Cuando el rey de Francia perdió la corona y con ella su cabeza, el mundo cambió. No de forma serena, sino dramática, porque luego de un gobierno del terror y muchas idas y venidas se dejaba de lado un régimen en donde no había movilidad social; es decir, donde se nacía aristócrata y se moría aristócrata, donde se nacía esclavo y se moría esclavo, y donde el mandato de la Iglesia podía ser incuestionable. En teoría, aparecía un nuevo actor social, aquel llamado “individuo”. Sí, amable lector, ese ser que somos ahora nosotros, angustiados porque tenemos miles de posibilidades reales e imaginarias y nos cuesta decidir qué camino tomar.
Luego de la Revolución Francesa llegó otra revolución mucho más paulatina y no menos radical: la creación de fábricas que mudaban el lugar de producción del hogar a un recinto que solo producía y que cambiaba para siempre las relaciones de poder. Este cambio implicaba la existencia de alguien que era dueño del local que producía algo valioso y de un grupo de personas que no vendían ni zapatos ni lechugas ni tejidos, sino su trabajo. Si la Revolución Francesa creó el concepto de individuo, la revolución industrial creó el concepto de clase social, basado en la acumulación.
Somos seres de manada y la mayor parte de nuestra historia hemos sido nómadas. Paulatinamente, creamos la narración de historias, historias que nos creímos y que han garantizado sistemas para organizarnos mejor. Creyendo nuestros propios cuentos colectivos hemos creado familias extendidas dándoles poder a los ancestros hasta generar cultos totémicos a los antepasados. Y hemos creado líderes carismáticos en el grupo. Hay quienes sostienen que el descubrimiento de la agricultura complicó nuestra existencia, pues nos hizo extremadamente territoriales, multiplicó nuestra población y añadió muchos años más a nuestra expectativa de vida. Dejamos de ser un primate más y pasamos a ser un primate depredador. Tan formidables cambios exigieron nuevas medidas de administración y organización social para lograr que grandes masas humanas sobrevivieran. Nacieron así señoríos, imperios, democracias, reinos y colonias. No hace mucho que hemos experimentado los grandes cambios que las dos revoluciones, la francesa y la industrial, han generado en nuestra forma de organizarnos.

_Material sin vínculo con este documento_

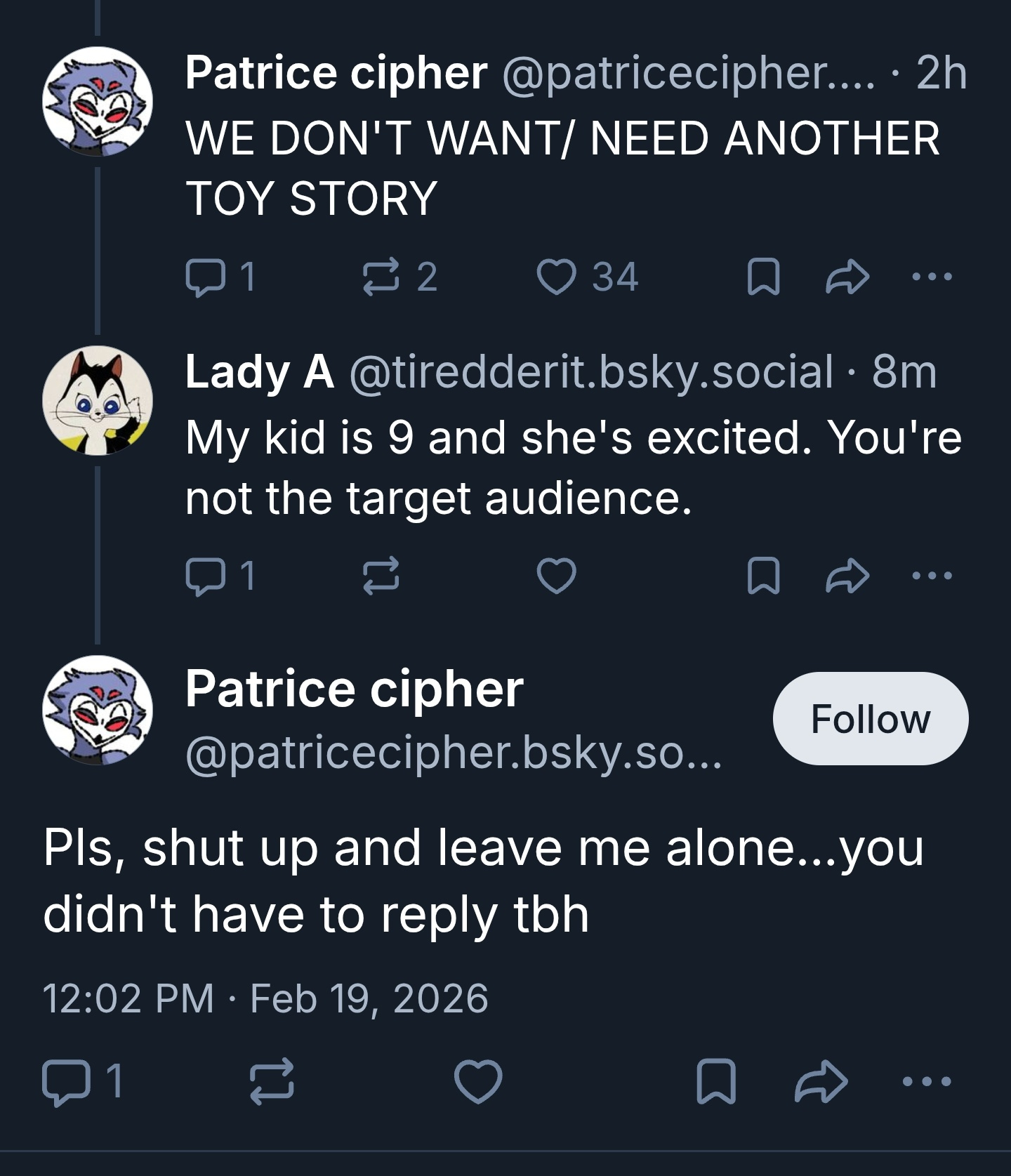Bookmark the TOY STORY post
The width and height of the screenshot is (1011, 1176).
click(x=763, y=277)
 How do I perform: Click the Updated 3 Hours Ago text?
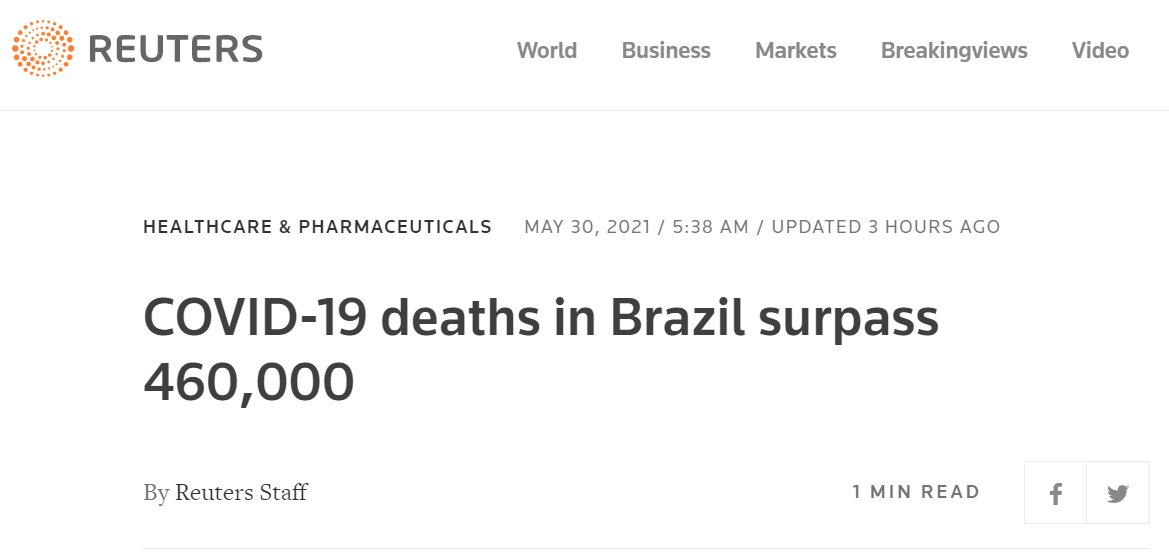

No es extraño que, si bien el pensamiento sobre la sociedad ya estaba presente en Aristóteles (¡cuándo no!), no fue sino hasta poco más de un siglo atrás que se desarrollan las ciencias sociales como las conocemos hoy, intentando aplicar un método científico para entender y poder organizar mejor la nueva sociedad que se alzaba frente a los cambios dramáticos de las dos revoluciones.
Hace unos días, la decana de la Facultad de Ciencias Sociales de la PUCP, Fanni Muñoz, me comentaba con hermoso entusiasmo sobre los eventos que se harían como parte de las celebraciones por los 60 años de la facultad y el homenaje que realizaríamos a nuestro recordado amigo y profesor Gonzalo Portocarrero. Entonces, recordamos con Fanni lo mucho que la pequeña facultad se convirtió en familia y las personas que la hicieron crecer, cuidándola, administrándola o aprendiendo de ella desde la economía, las finanzas, la sociología, la ciencia política, la antropología y las relaciones internacionales. A su vez, la recordamos también como parte de una familia mayor que se une a las escuelas de ciencias sociales de las universidades peruanas.
Creo que lo que une a las ciencias sociales es lo que las maestras y maestros nos enseñaron: que todo cambio exige primero comprender, y que toda comprensión viene del diálogo y de entender distintos puntos de vista. Cambiamos juntos, aprendemos juntos.